Stepwise nucleosome translocation by RSC remodeling complexes
Bryan T Harada,
William L Hwang,
Sebastian Deindl,
Nilanjana Chatterjee,
Blaine Bartholomew,
Xiaowei Zhuang
Affiliations
Bryan T Harada
Graduate Program in Biophysics, Harvard University, Cambridge, United States; Howard Hughes Medical Institute, Harvard University, Cambridge, United States
William L Hwang
Graduate Program in Biophysics, Harvard University, Cambridge, United States; Howard Hughes Medical Institute, Harvard University, Cambridge, United States; Harvard/MIT MD-PhD Program, Harvard Medical School, Boston, United States
Sebastian Deindl
Howard Hughes Medical Institute, Harvard University, Cambridge, United States; Department of Chemistry and Chemical Biology, Harvard University, Cambridge, United States
Nilanjana Chatterjee
Department of Epigenetics and Molecular Carcinogenesis, University of Texas M.D. Anderson Cancer Center, Smithville, United States
Blaine Bartholomew
Department of Epigenetics and Molecular Carcinogenesis, University of Texas M.D. Anderson Cancer Center, Smithville, United States
Xiaowei Zhuang
Howard Hughes Medical Institute, Harvard University, Cambridge, United States; Department of Chemistry and Chemical Biology, Harvard University, Cambridge, United States; Department of Physics, Harvard University, Cambridge, United States
The SWI/SNF-family remodelers regulate chromatin structure by coupling the free energy from ATP hydrolysis to the repositioning and restructuring of nucleosomes, but how the ATPase activity of these enzymes drives the motion of DNA across the nucleosome remains unclear.

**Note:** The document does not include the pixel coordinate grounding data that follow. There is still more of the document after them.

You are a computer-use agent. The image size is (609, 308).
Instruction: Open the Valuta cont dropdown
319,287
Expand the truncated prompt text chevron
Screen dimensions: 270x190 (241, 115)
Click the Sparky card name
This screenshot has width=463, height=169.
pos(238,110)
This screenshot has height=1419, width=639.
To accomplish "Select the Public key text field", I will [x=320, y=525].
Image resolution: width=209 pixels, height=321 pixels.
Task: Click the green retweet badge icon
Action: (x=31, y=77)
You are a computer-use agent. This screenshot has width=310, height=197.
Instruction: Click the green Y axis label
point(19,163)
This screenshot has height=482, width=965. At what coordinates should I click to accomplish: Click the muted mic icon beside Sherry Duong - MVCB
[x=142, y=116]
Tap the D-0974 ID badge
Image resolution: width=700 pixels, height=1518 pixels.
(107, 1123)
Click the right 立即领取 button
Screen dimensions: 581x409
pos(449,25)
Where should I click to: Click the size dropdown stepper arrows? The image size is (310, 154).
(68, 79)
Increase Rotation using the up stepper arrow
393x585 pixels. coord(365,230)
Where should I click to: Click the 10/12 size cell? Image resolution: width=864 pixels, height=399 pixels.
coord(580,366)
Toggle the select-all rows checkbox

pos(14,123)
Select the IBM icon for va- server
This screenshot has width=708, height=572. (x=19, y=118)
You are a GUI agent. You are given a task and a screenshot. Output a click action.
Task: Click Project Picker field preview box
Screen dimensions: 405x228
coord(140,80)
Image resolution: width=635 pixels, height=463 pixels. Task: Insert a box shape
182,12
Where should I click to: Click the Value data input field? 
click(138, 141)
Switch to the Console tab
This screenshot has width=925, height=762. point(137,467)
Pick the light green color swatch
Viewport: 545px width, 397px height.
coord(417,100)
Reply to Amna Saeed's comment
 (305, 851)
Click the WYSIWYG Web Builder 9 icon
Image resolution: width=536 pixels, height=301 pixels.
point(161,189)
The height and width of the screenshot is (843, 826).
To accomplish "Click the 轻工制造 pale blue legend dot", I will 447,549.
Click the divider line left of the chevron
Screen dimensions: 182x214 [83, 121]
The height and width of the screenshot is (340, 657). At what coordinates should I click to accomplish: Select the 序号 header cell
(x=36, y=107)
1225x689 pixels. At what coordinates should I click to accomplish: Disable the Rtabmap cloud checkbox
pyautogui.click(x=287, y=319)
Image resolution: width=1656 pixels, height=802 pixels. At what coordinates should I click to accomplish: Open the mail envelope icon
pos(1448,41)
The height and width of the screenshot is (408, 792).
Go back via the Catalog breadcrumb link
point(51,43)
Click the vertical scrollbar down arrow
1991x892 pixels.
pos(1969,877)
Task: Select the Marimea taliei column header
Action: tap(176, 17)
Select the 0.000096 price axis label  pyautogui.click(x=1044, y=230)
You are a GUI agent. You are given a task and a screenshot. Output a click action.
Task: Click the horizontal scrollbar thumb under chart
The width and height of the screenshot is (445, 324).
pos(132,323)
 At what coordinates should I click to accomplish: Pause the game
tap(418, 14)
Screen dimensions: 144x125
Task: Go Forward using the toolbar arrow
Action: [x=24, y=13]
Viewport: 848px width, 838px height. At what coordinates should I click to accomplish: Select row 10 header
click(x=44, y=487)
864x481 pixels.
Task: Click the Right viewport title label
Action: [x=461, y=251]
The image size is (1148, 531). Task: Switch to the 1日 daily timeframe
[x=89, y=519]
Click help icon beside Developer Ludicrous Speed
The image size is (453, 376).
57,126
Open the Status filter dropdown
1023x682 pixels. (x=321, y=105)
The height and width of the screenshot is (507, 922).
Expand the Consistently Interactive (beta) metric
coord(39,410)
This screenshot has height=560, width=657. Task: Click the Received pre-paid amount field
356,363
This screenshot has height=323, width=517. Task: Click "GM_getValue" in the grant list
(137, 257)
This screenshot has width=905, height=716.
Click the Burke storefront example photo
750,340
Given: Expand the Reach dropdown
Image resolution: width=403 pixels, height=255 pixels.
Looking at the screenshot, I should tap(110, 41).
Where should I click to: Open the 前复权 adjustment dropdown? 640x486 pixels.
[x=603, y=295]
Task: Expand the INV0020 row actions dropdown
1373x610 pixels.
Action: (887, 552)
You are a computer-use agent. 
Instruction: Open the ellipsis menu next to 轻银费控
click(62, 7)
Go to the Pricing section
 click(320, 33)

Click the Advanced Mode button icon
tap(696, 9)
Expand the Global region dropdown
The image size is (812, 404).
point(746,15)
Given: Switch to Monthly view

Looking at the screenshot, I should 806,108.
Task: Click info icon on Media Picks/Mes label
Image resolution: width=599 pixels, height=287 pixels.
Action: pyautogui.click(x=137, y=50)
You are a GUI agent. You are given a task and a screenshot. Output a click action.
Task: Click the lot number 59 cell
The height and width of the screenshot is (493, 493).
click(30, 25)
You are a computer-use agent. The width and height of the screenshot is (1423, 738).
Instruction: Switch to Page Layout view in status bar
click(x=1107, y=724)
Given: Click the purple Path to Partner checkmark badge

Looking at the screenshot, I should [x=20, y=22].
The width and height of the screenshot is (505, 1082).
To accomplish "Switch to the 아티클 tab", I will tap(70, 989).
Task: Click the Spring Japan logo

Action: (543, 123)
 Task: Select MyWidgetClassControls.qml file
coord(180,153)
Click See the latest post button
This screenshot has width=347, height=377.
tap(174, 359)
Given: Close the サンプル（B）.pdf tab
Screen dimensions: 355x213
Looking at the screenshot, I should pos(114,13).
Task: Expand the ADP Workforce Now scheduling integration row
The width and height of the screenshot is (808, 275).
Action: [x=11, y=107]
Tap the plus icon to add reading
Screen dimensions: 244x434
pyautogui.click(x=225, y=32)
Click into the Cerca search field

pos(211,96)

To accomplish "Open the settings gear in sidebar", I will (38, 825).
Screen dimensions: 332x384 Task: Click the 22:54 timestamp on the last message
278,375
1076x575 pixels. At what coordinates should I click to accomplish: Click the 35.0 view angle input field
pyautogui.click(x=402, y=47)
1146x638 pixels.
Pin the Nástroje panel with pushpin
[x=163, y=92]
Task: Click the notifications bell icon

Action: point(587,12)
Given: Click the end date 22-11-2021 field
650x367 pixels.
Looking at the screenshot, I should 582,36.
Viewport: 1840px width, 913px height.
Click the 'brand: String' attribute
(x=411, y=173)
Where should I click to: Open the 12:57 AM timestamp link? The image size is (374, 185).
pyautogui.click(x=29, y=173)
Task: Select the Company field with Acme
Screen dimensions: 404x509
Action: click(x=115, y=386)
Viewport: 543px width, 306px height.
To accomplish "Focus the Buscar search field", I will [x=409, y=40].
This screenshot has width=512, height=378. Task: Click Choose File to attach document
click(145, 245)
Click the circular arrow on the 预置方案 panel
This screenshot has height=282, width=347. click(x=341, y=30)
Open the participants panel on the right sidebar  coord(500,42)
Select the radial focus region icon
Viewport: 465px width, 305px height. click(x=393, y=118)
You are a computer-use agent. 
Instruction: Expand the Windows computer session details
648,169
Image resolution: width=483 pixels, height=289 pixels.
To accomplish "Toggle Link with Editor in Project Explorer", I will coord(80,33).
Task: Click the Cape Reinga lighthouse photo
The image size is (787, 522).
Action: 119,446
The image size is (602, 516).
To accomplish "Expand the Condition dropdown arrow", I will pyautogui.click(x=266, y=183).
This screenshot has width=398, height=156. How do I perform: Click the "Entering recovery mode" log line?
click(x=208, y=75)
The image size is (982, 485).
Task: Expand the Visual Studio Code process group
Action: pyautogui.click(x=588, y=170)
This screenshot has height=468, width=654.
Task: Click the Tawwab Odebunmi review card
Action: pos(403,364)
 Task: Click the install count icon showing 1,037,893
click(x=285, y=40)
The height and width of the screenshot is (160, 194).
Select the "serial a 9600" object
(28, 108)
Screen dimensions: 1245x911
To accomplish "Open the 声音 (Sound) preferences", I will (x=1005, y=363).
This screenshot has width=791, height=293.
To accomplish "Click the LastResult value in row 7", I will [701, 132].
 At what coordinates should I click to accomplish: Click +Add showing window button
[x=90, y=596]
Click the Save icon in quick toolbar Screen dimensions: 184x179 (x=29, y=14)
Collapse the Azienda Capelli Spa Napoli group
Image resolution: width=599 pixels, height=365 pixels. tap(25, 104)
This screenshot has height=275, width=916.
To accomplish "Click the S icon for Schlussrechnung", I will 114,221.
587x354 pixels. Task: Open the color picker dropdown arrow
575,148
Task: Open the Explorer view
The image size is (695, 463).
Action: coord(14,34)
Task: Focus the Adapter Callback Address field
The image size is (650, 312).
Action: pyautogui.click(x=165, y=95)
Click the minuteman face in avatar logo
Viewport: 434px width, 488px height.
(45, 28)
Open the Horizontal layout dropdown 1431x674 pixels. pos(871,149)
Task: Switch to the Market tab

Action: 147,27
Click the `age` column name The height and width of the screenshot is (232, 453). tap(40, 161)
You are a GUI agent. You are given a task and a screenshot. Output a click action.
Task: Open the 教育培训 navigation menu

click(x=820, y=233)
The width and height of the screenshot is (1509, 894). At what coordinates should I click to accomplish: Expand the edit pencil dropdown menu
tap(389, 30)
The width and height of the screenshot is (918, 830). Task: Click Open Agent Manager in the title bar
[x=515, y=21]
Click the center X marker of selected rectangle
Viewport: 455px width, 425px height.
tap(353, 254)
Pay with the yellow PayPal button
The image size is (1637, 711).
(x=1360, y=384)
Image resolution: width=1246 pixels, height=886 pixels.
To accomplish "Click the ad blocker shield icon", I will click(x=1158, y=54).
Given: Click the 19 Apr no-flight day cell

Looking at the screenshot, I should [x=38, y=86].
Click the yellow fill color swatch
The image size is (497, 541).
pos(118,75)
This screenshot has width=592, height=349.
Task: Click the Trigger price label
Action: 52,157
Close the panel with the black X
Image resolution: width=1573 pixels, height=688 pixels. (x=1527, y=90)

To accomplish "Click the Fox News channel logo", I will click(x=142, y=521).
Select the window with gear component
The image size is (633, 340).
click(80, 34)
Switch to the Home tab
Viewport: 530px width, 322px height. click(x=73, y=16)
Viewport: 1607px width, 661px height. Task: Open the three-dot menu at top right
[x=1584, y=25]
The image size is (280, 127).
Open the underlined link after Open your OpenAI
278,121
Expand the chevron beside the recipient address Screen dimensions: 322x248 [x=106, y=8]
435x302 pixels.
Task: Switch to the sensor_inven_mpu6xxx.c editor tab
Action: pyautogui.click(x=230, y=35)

Here, we used single-molecule FRET to monitor the remodeling of mononucleosomes by the yeast SWI/SNF remodeler, RSC. We observed that RSC primarily translocates DNA around the nucleosome without substantial displacement of the H2A-H2B dimer. At the sites where DNA enters and exits the nucleosome, the DNA moves largely along or near its canonical wrapping path. The translocation of DNA occurs in a stepwise manner, and at both sites where DNA enters and exits the nucleosome, the step size distributions exhibit a peak at approximately 1–2 bp. These results suggest that the movement of DNA across the nucleosome is likely coupled directly to DNA translocation by the ATPase at its binding site inside the nucleosome.